Bears GM Phil Emery and coach Marc Trestman had positive things to say last week about the rehab status of defensive tackle Henry Melton’s torn ACL. While encouraging reports are far from the same thing as contract negotiations, the sentiments suggested that the kind of base good feelings exist that are paramount to re-signing the injured Pro Bowl lineman.
Why Melton’s health and the Bears’ attitude about it are significant is that what the Bears do in the 2014 draft is potentially connected. Not Melton specifically, but rather what the Bears have at defensive tackle vs. defensive end when their turn comes in the first round of the draft.
Julius Peppers is a supreme longshot to remain a Bear without a substantial pay cut, which is unlikely to work out. Corey Wootton is on the to-do list, but he has been primarily a left end and a complementary pass rusher, not the defense-defining edge disrupter. And Shea McClellin is no longer in that hand-on-the-ground part of the Bears’ 4-3 scheme.
Seattle Seahawks end/tackle Michael Bennett is headed for at least the talking stages of free agency but is coming off an 8.5-sack season and a $5 million contract. The free-market price for pass rushers is always high, even with the salary cap likely to rise $4-6 million.
With the defense expected to diversify, the true offseason priority is a pass rusher with capabilities for multiple uses. One of the top prospects in this draft class is raising his hand if the Bears are looking for “volunteers:”
"I'm hybrid," said Missouri defensive end Kony Ealy at the current NFL Scouting Combine. "I'm an athlete. I've been able to move around. Fortunately Coach Steck [Dave Steckel] at Missouri, the defensive coordinator, put me in good positions to do so, and I think I did a good job of showing my athleticism."
College pedigree makes Ealy worth listening to, besides the fact that he is 6-4, 273 pounds, the same as Michael Bennett. Missouri defensive tackle Sheldon Richardson was AFC defensive rookie of the year last season as the New York Jets’ No. 1 pick (No. 1). Aldon Smith was the San Francisco 49ers’ pick at No. 7 of the 2011 draft and has helped the 49ers to the NFC Championhip game and one Super Bowl in his three seasons.
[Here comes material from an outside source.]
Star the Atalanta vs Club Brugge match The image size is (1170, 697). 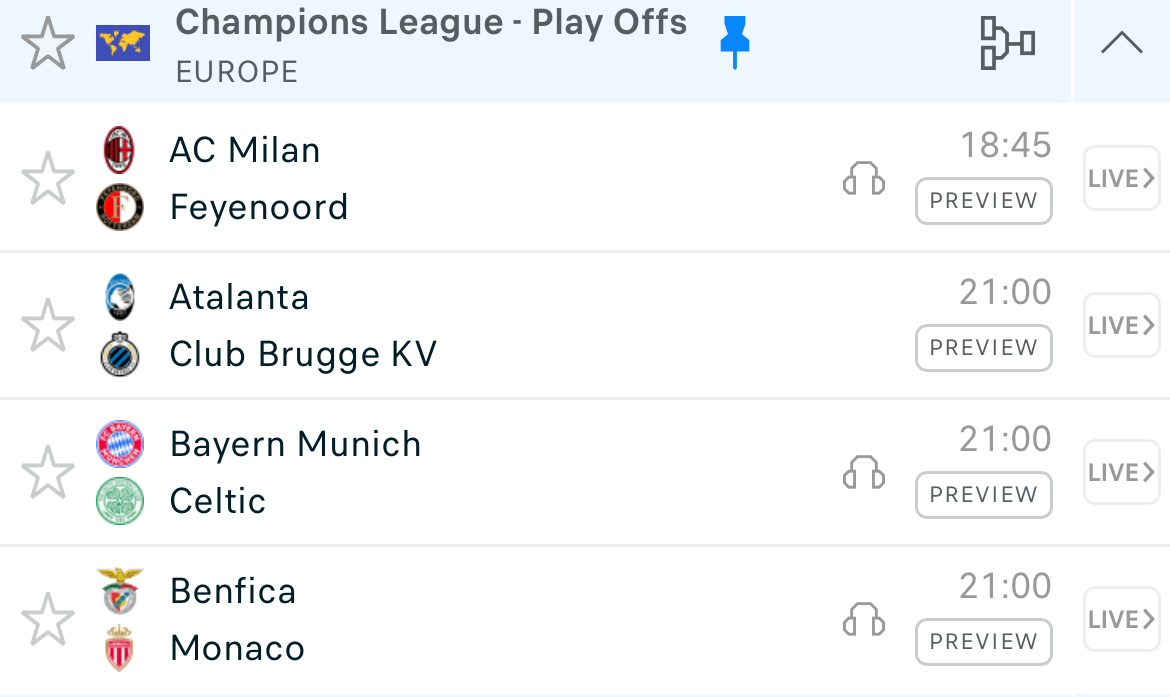tap(48, 326)
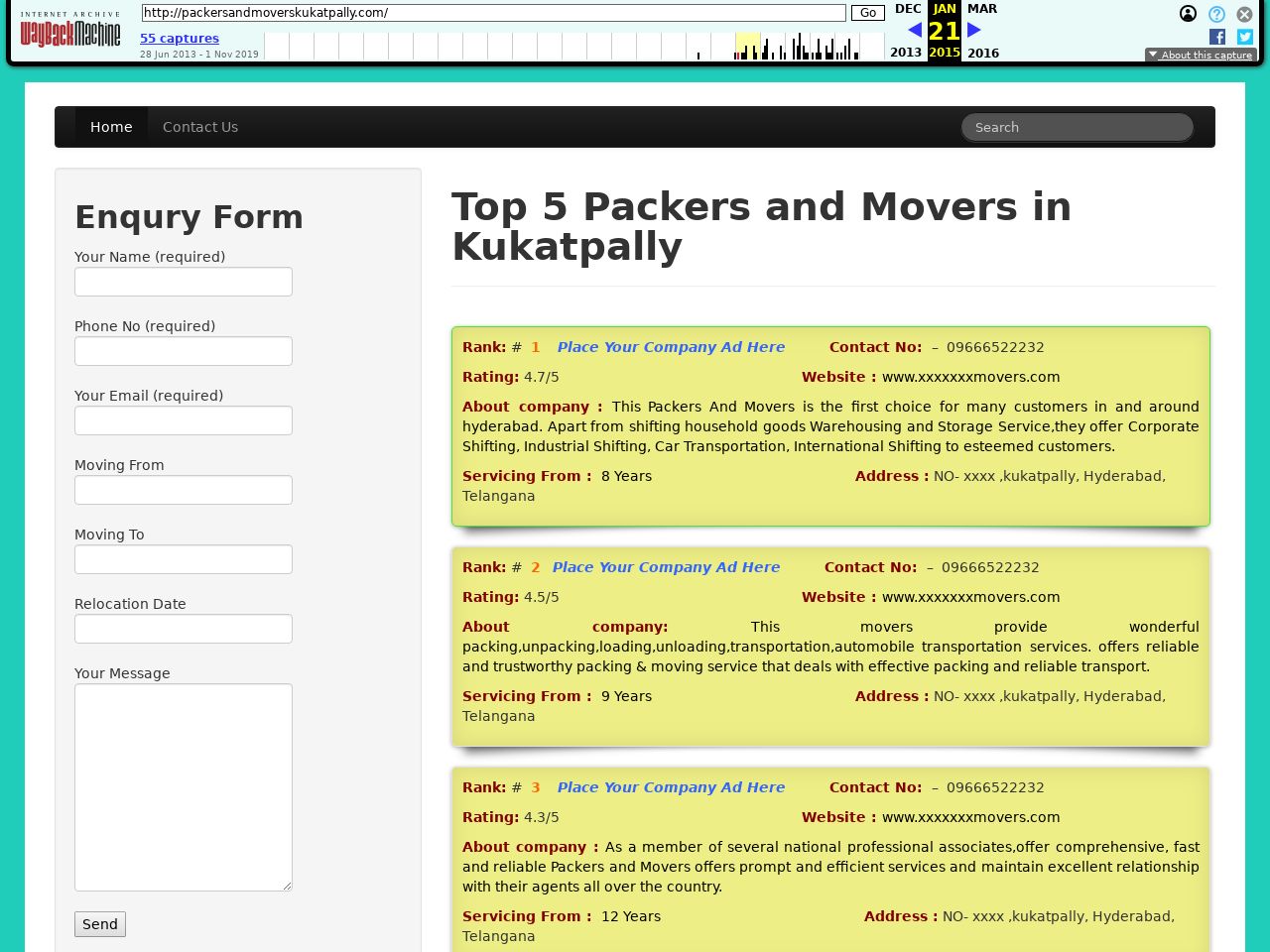
Task: Close the Wayback toolbar
Action: [1244, 14]
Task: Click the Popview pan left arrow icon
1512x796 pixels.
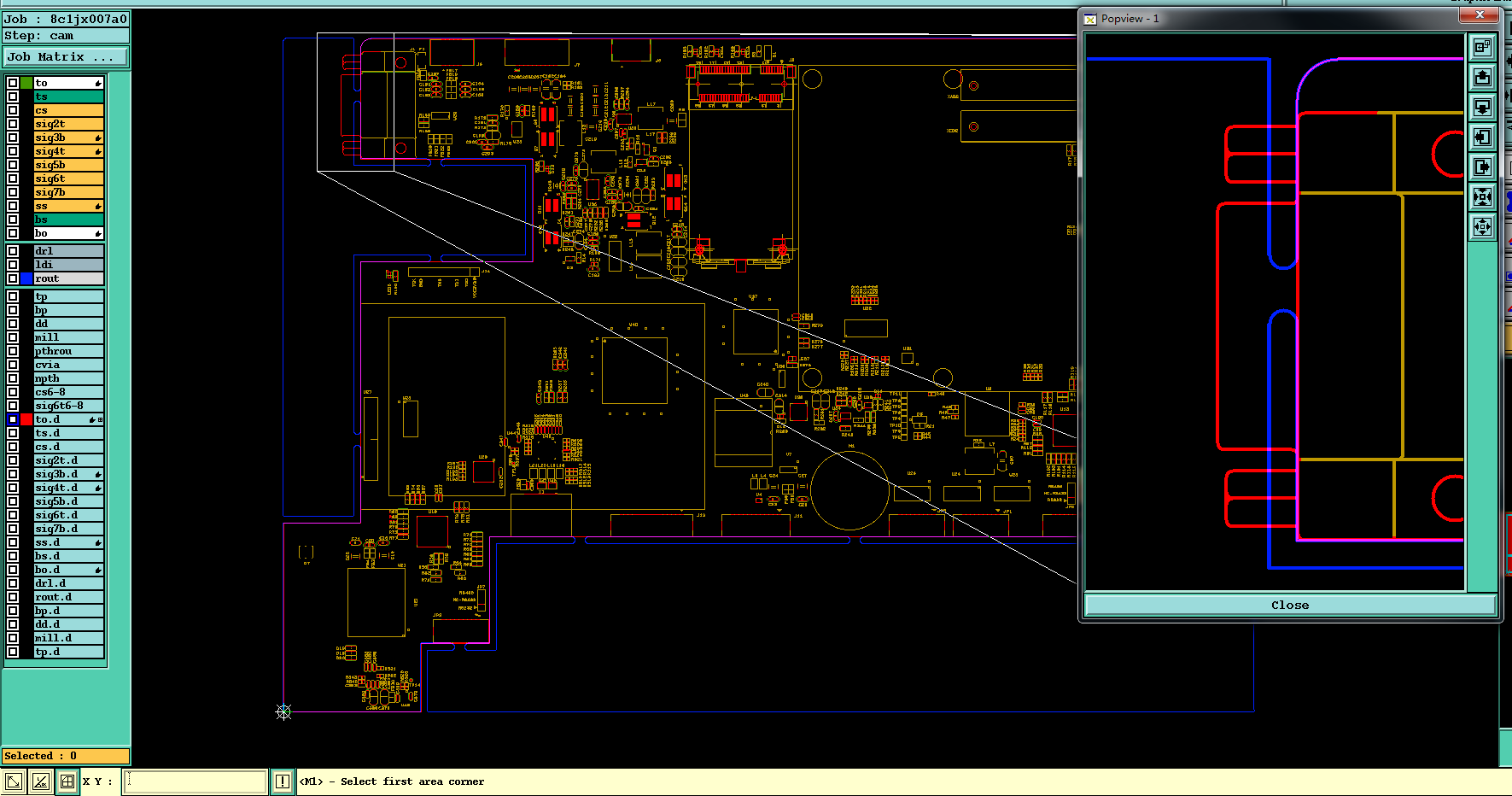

“I compare myself to Aldon,” Ealy said. “He's a freak athlete. He gets off the ball. He probably had a little more sacks than me in college in my career. And to J.J. Watt when it comes to pass deflections.”
Ealy did not help his stock with a mediocre 4.92-sec. time in his Combine 40. But he is heavier than Smith and offers more of an anchor on the edge of a 4-3.
Peppers has been a freak from the standpoint of having right-end speed at 285 pounds. The typical ends in single-gap schemes are not that big, and Wootton has proved to be a solid defender against both run and pass. The need is for speed, period.
“I think he's a 4‑3 defensive end,” said NFL Network draft analyst Mike Mayock. “I don't really think he's an outside linebacker. I think to compare him to, say, [Aldon] Smith who came out a couple years ago. He's not quite as athletic as Aldon Smith, but he's a little more physical, a little better against the run.”
Mayock initially projected Ealy further down in the first round than the Bears’ current spot at No. 14. But “I don't think  too high because when you're looking at the pure 4‑3 ends in this draft, they are few and far between.
“[South Carolina’s Jadeveon] Clowney is going to be gone, and Ealy is there at 14, and if he's there, he's a good pick.”